TRECHO FORNECIDO:
══════════

Marrakech — O heavy metal na trilha sonora de Mother já anuncia não se tratar de uma cinebiografia tradicional de Madre Teresa de Calcutá (1910-1997). Sim, uma das cenas traz a freira, aos 38 anos, balançando a cabeça violentamente para frente e para trás no ritmo da faixa Hard Rock Hallelujah, da banda de rock finlandesa Lordi.

A escolha musical é justificada pela abordagem do filme, uma das atrações da 22ª edição do Festival Internacional de Cinema de Marrakech (FIFM, na sigla em francês), a ser encerrada no sábado, 6 de dezembro, no Marrocos. O foco não cai sobre a religiosa que conhecemos: a ganhadora do Prêmio Nobel da Paz, em 1979, beatificada pelo papa João Paulo II, em 2003, e santificada por Francisco, 13 anos depois.

══════════

REGISTROS ARMAZENADOS:
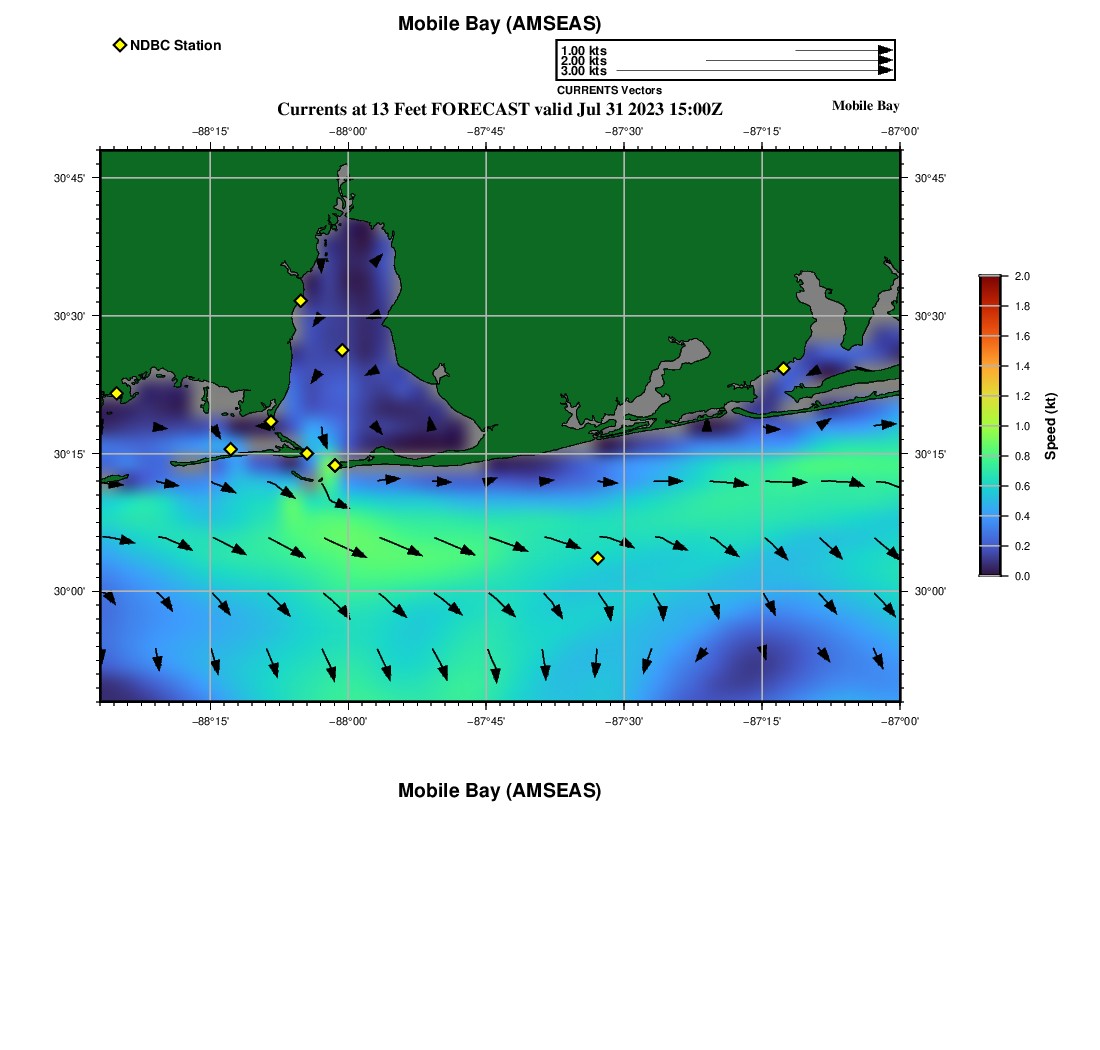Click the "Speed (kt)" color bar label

══════════

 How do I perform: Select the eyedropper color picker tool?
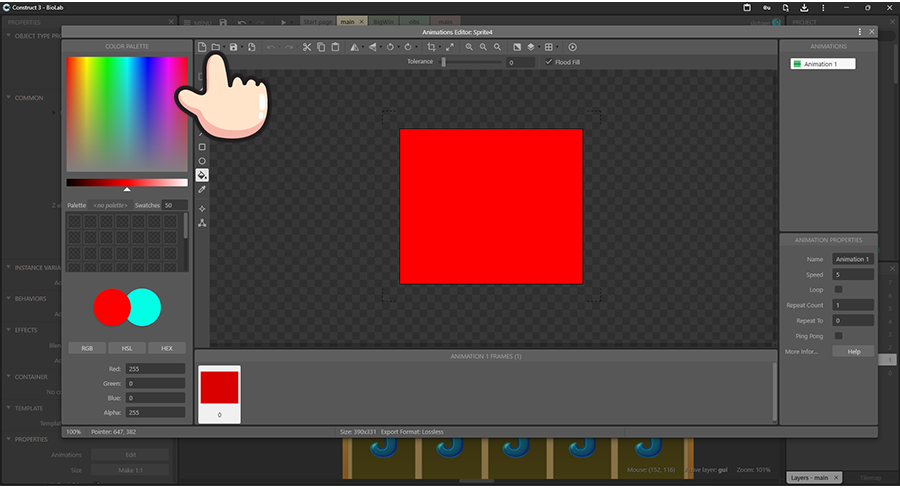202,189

══════════

TAREFAS A REALIZAR:
#1 Segundo o trecho sobre o filme Mother, de que banda é a faixa Hard Rock Hallelujah?
#2 Reproduza o trecho sobre o filme Mother entre "Marrakech — O heavy" e "rock finlandesa Lordi.", inclusive, trocando "heavy metal" por "punk rock".

RESPOSTAS ABAIXO:
#1 Da banda de rock finlandesa Lordi.

#2
Marrakech — O punk rock na trilha sonora de Mother já anuncia não se tratar de uma cinebiografia tradicional de Madre Teresa de Calcutá (1910-1997). Sim, uma das cenas traz a freira, aos 38 anos, balançando a cabeça violentamente para frente e para trás no ritmo da faixa Hard Rock Hallelujah, da banda de rock finlandesa Lordi.